- The Washington Times - Monday, August 15, 2011

Vice President Joseph R. Biden will not negotiate U.S. arms sales to Taiwan when he visits China this week, White House officials said Monday, declining to comment on a report that the Obama administration has decided against selling new F-16 jets to Taiwan.

“We don’t negotiate these issues with the Chinese,” said Daniel Russel, White House senior director for Asian affairs, during a conference call with reporters Monday.

“Our policy is based on the Taiwan Relations Act,” he said. The law commits the United States to keep Taiwan supplied with “arms of a defensive character.”

But Mr. Russel and other White House officials declined to deny or directly comment on a report that Pentagon officials recently told their counterparts in Taipei that they would not be allowed to buy 66 new F-16 C/D jets to upgrade their air forces. The report, in Defense News, said Taiwan instead would be allowed to purchase upgrades for its aging fleet of F16 A/B models instead.

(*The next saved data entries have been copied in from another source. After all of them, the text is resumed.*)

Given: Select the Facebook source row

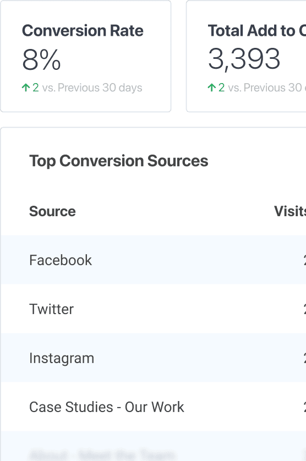Looking at the screenshot, I should (x=153, y=260).
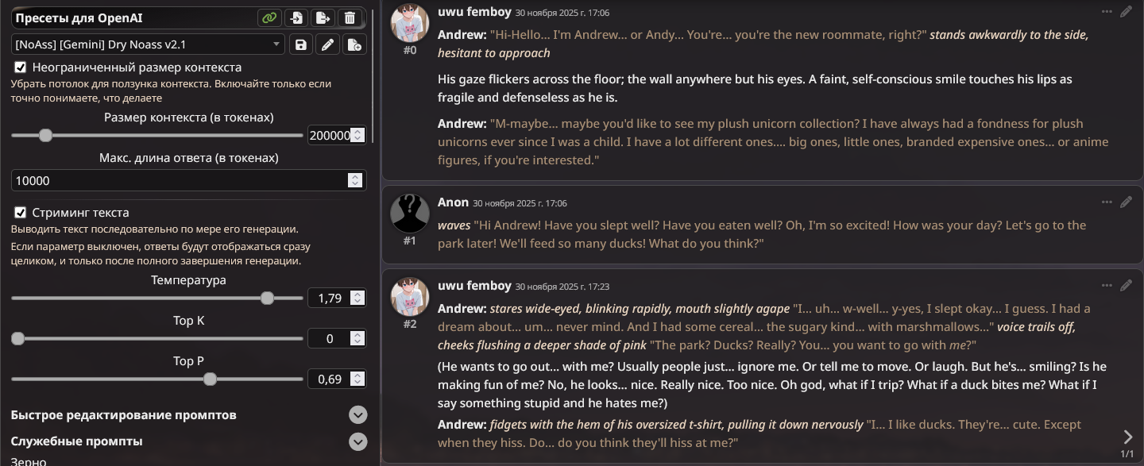Click the green preset link (chain) icon

pyautogui.click(x=270, y=18)
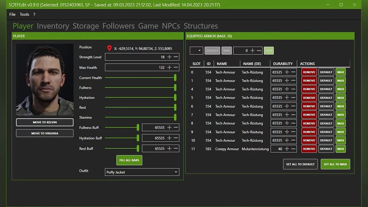Click the player portrait image
The image size is (368, 207).
[45, 79]
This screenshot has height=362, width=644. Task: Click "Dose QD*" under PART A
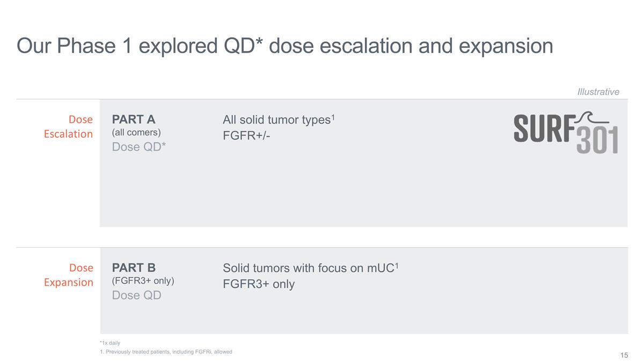point(139,146)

This latest proposed arms sale to Taiwan highlights a long-running sore point for the Chinese and, along with U.S. and global economic woes, likely will shadow the vice president’s trip.

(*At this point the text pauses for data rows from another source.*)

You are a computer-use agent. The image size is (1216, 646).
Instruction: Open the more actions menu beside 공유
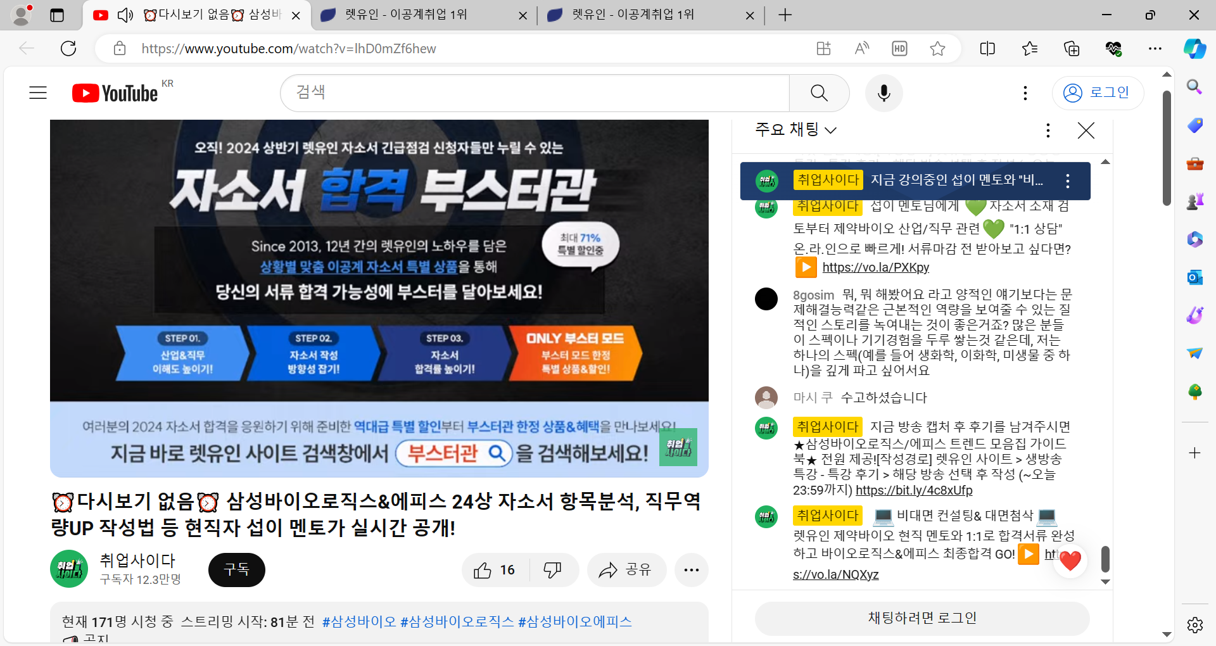coord(692,570)
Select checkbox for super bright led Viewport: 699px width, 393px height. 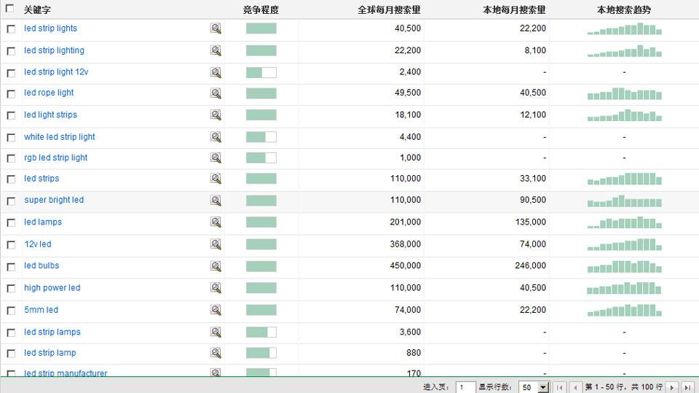[x=10, y=201]
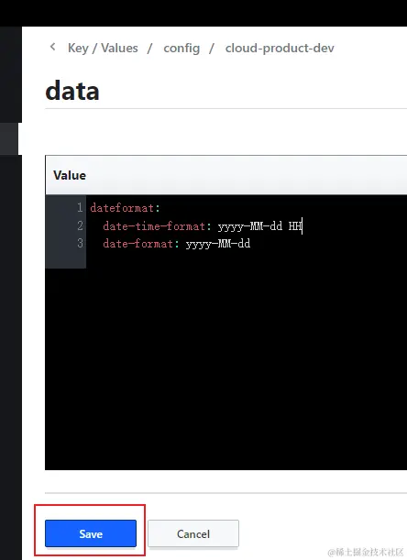
Task: Click the Value header label
Action: 70,175
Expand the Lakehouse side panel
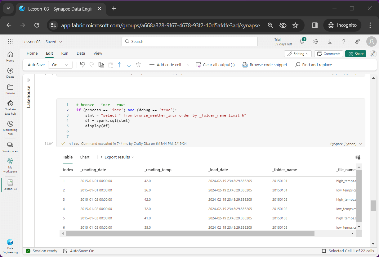 [29, 80]
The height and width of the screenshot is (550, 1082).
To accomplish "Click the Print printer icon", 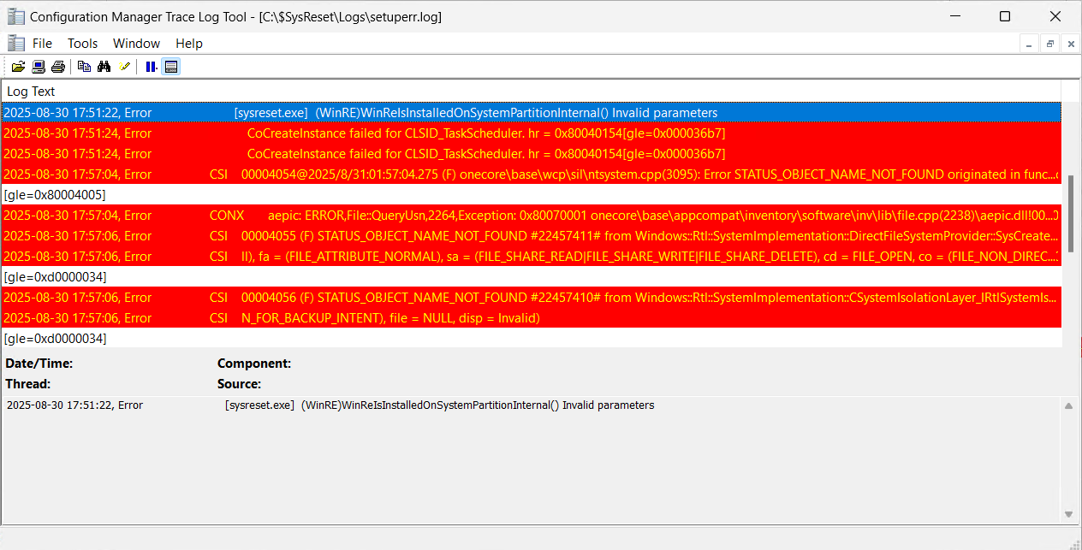I will (58, 67).
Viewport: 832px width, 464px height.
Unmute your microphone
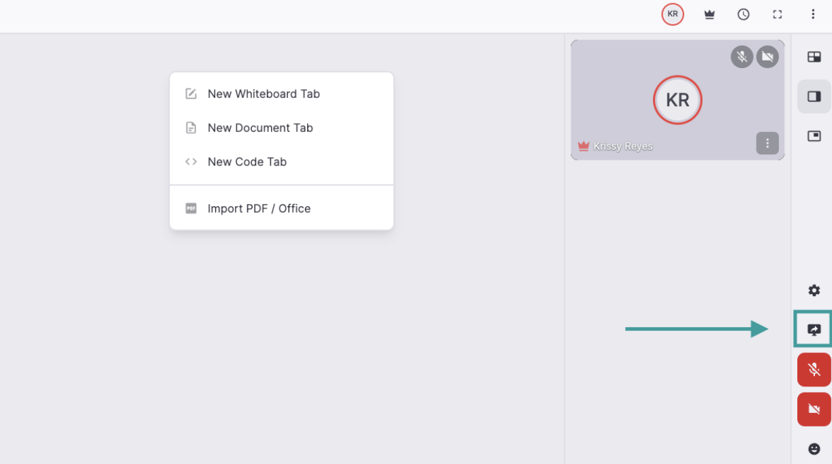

Mr. Biden departs Tuesday for five days in China, where he will visit Beijing and Chengdu. Far from the Chinese heartland in the swiftly industrializing west of the vast Asian nation, Chengdu is a center of the Chinese military-industrial complex.

The vice president’s national security adviser, Antony J. Blinken, said during the conference call that the trip agenda will center around meetings “to get to know China’s future leadership,” including the country’s designated next leader, Vice President Xi Jinping.

Mr. Biden will be the first U.S. official to spend “substantial time” with Mr. Xi, who starting next year is expected to ease into power in the Communist Party structure behind departing President Hu Jintao.

There also will be meetings with Chinese and foreign business leaders in Beijing and a speech in Chengdu.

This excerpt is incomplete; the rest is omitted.